Dari Seminar Pertama Dewan Doktor Hukum Indonesia, Hakim Agung Pripambudi Teguh : "Mafia Tanah Sengsarakan Rakyat" -->

Dari Seminar Pertama Dewan Doktor Hukum Indonesia, Hakim Agung Pripambudi Teguh : "Mafia Tanah Sengsarakan Rakyat"

Kamis, 22 Desember 2022, Kamis, Desember 22, 2022

 

FOTO. Inilah para pembicara seminar online yang diselenggarakan oleh Dewan Doktor Hukum Indonesia. 



MATARAM, BL - Dewan Doktor Hukum Indonesia atau yang dikenal Indonesian PhD Council menyelenggarakan Konferensi Internasional Pertama tentang Etika Upaya Hukum di Lingsar Valley for the Truth and Justice, Lingsar, Mataram.


Dalam kegiatan selama tiga hari yang dimulai pada Rabu (21/12) itu, sebanyak 25 narasumber dari dalam dan luar negri dihadirkan. Sementara,  sebanyak 215 peserta program Doktor Ilmu Hukum se-Indonesia, Doktor dan Professor Hukum menjadi peserta dalam konferensi tersebut. 


Adapun para pembicaranya, yakni Hakim Agung RI, praktisi hukum, para Guru Besar dari berbagai universitas terkemuka di Indonesia. Yakni, Universitas Mataram, Universitas Indonesia, Universitas Sumatera Utara, Universitas Hasanuddin, Universitas Gadjah Mada, Universitas Sebelas Maret, Solo.


Selanjutnya, University of Amsterdam, the Netherlands, University of Tokyo, Japan dan para pembicara dari universitas-universitas lainnya. 


Dekan Fakultas Hukum Universitas Mataram, Dr. Hirsanuddin, pada kesempatan itu diwakili  Direktur Program Doktor Ilmu Hukum, Universitas Mataram, Prof. Dr. Gatot Dwi Hendro Wibowo, SH, M.Hum.

> **Yang Perlu Dikerjakan**:
(A) Menurut berita tentang konferensi Dewan Doktor Hukum Indonesia, berapa narasumber yang dihadirkan?
(B) Teruskan berita tentang konferensi Dewan Doktor Hukum Indonesia itu setelah kalimat terakhir yang ada.
Baris data tidak dipakai untuk bagian ini.

> **Data yang Disediakan**:
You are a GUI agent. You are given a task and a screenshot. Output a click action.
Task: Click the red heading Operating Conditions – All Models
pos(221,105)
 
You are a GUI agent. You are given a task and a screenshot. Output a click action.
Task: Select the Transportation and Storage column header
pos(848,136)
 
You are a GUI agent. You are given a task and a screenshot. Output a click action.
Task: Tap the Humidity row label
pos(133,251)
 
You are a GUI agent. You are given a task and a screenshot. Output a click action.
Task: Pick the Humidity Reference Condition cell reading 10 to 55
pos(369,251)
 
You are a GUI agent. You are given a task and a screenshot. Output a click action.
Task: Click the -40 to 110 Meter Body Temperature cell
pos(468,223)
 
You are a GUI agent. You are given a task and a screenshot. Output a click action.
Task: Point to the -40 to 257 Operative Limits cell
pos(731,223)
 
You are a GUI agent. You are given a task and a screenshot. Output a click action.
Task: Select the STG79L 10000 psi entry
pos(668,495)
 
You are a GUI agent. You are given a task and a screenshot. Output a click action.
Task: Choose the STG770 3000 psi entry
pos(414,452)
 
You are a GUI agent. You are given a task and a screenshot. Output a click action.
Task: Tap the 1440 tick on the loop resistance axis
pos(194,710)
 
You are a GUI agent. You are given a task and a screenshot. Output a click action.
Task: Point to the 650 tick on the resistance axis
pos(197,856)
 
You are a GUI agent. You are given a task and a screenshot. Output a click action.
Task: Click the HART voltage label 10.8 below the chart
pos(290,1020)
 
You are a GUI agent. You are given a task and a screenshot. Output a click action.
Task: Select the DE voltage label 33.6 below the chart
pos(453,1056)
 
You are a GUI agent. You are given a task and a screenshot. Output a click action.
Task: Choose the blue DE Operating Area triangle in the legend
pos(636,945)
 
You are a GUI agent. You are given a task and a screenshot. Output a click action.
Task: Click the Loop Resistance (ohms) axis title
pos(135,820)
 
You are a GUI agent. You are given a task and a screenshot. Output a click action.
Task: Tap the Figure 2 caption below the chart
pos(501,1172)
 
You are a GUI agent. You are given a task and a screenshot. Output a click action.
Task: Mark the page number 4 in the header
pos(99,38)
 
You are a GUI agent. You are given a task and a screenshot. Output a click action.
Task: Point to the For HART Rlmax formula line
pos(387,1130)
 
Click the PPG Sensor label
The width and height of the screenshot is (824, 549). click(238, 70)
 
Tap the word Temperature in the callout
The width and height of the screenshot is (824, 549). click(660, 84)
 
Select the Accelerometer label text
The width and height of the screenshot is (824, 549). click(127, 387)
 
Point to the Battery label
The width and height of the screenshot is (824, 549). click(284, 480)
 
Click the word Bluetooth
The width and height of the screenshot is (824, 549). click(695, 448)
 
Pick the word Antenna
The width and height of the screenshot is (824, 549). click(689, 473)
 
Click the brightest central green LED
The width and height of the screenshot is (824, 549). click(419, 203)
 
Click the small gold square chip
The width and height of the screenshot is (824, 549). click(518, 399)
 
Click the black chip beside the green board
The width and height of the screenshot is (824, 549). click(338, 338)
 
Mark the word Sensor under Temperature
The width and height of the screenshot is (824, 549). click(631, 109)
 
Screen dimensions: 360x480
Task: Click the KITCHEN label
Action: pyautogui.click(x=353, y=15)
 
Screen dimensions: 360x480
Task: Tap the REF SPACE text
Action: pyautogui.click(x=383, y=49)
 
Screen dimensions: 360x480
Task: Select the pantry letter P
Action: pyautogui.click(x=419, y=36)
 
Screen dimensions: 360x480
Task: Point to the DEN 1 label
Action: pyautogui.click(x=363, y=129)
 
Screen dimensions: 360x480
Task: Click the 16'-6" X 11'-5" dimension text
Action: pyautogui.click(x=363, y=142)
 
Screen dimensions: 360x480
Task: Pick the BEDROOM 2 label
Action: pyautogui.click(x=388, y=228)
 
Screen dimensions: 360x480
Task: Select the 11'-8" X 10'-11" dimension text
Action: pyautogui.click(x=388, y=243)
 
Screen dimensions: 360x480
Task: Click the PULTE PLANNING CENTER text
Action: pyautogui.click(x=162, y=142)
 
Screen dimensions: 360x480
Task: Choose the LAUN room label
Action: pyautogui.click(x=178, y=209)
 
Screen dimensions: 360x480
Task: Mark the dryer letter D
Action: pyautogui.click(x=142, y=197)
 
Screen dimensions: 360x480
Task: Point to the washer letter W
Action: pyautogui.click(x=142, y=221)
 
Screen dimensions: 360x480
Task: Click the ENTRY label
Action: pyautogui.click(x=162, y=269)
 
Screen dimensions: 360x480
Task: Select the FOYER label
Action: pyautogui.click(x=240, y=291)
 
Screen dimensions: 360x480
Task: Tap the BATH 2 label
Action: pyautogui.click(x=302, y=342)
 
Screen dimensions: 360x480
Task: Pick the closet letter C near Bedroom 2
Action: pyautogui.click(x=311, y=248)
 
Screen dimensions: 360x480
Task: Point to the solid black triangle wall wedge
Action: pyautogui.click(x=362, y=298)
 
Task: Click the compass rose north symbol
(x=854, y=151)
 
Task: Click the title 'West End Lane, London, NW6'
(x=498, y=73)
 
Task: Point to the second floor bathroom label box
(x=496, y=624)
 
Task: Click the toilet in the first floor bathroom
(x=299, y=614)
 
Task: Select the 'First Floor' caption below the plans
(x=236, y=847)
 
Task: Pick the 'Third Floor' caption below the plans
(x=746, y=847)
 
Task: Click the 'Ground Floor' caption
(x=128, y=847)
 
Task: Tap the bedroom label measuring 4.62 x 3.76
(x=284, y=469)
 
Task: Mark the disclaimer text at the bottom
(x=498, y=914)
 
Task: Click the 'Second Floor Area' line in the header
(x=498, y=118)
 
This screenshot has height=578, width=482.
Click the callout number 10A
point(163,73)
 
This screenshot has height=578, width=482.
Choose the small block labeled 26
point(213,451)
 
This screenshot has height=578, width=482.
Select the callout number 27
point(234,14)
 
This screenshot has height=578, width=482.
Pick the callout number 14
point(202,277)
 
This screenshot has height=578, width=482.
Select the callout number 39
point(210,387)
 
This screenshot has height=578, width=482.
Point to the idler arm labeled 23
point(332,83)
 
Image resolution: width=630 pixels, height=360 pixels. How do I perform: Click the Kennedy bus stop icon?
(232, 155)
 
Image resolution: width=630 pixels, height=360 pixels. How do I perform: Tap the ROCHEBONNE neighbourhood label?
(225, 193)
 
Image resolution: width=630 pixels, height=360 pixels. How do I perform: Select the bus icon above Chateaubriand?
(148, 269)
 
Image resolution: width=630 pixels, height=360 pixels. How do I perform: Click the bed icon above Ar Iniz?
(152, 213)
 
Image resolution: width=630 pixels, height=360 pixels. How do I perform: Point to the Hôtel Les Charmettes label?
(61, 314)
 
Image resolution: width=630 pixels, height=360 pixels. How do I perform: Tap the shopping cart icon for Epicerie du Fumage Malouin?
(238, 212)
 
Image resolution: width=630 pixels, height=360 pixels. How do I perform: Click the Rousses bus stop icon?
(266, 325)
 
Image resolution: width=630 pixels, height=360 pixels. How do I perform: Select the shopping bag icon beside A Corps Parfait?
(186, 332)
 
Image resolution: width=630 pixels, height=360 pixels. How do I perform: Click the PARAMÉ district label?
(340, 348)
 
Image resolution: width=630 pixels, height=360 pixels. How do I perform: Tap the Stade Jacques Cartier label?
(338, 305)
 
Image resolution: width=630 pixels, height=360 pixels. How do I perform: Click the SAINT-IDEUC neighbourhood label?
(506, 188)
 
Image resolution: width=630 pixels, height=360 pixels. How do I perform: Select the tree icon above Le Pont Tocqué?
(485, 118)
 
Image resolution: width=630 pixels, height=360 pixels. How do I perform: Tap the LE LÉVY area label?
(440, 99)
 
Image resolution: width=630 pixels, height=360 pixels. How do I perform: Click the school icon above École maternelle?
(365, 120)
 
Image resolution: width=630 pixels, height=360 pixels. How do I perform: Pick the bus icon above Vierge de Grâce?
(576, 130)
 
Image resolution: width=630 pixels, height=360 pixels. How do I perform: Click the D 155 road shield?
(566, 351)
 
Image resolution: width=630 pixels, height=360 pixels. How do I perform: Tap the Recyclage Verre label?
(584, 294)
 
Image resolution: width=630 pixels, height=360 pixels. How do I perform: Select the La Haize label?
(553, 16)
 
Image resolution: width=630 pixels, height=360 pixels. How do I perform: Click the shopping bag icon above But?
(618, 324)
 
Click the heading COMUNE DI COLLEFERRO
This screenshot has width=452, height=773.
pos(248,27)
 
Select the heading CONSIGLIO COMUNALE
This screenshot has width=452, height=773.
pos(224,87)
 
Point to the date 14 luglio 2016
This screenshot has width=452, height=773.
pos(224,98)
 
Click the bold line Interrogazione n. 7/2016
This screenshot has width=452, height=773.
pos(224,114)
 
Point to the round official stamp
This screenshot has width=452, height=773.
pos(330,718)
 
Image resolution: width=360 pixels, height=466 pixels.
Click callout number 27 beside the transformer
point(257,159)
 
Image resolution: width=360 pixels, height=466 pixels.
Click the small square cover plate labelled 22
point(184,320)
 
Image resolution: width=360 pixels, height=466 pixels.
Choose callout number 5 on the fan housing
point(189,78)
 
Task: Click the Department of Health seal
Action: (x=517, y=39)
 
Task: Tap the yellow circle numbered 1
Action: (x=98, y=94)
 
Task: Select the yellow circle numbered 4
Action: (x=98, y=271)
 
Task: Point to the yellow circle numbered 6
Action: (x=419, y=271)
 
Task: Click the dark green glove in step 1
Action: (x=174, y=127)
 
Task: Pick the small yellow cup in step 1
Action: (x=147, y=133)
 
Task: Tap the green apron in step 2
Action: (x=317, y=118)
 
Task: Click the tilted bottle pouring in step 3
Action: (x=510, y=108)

> **Kunci Jawaban**:
(A) Sebanyak 25 narasumber.

(B)
Salah satu panitia penyelenggara Konferensi Internasional Pertama tentang Etika Upaya Hukum, Luthfi Yazid, SH, LL.M 


Panitia Konferensi Internasional Pertama tentang Etika Upaya Hukum, Dr Adhar Hakim,  mengatakan, dari puluhan pembicara dalam dan luar negeri pada hari pertama  yang hadir secara online yakni, Hakim Agung Dr. Pri Pambudi Teguh, SH., MH.


Selanjutnya,Prof. Nobukazu Nishio, PhD (Hakim Tokyo District Court dan pakar HKI dari University of Tokyo),  berikutnya Prof. Dr. Marsudi Triatmodjo, SH, LL.M (Universitas Gadjah Mada).


"Konferensi yang dilaksanakan secara marathon, non-stop, menghadirkan para pembicara maupun peserta tanpa dikenakan biaya apapun (swa-dana/self-funded)," kata Adhar dalam siaran tertulisnya, Kamis (22/12). 



FOTO. Panitia Penyelenggara Seminar Dr  Adhar Hakim bersama salah satu pembicara Hayyan ul Haq, SH., LL.M., Ph.D


Mantan Kepala Ombudsman Perwakilan Provinsi NTB itu, mendaku bahwa selama kegiatan seminar tersebut, dua pakar hukum. Yakni,  Founder dan  Chairman of Indonesian Ph.D Council, Hayyan ul Haq, SH, LL.M, Ph.D dan Vice Chairman of IPC, Dr. TM. Luthfi Yazid, SH., LL.M, langsung memandu jalannya acara tersebut. 


"Pada hari pertama Conference, pembukaan diawali oleh  Hayyan ul Haq, SH., LL.M., Ph.D. yang menekankan pentingnya penguatan spirit of the pursue to the truth and justice, melalui pembelajaran tiada henti (the Lifelong Learner), yang akan selalu menghidupkan pengembanan keilmuan," kata Adhar. 


Selain itu, Hayyan ul Haq memvisualisasikan pentingnya jaringan kerja ilmiah dalam mengkaji, memperkuat, mengupdate dan memperdalam kajian hukum, baik di level filosofis, teoritik, dogmatik dan praktis, terutama atas isu-isu hukum kontemporer. 


"Dan, sebagai pembicara pertama adalah Professor Nobukazu Nishio, yang mengangkat tema tentang penyelesaian sengketa Hak Kekayaan Intelektual (HKI) di Jepang," ucap Adhar. 


Prof Nobukazu, lanjut Adhar, menekankan mekanisme penyelesaian sengketa HKI. Di mana, proses banding di pengadilan Jepang mengutamakan penyelesaian secara Wakai (perdamaian di pengadilan). Serta,  secara Chotei (penyelesain secara negosiasi).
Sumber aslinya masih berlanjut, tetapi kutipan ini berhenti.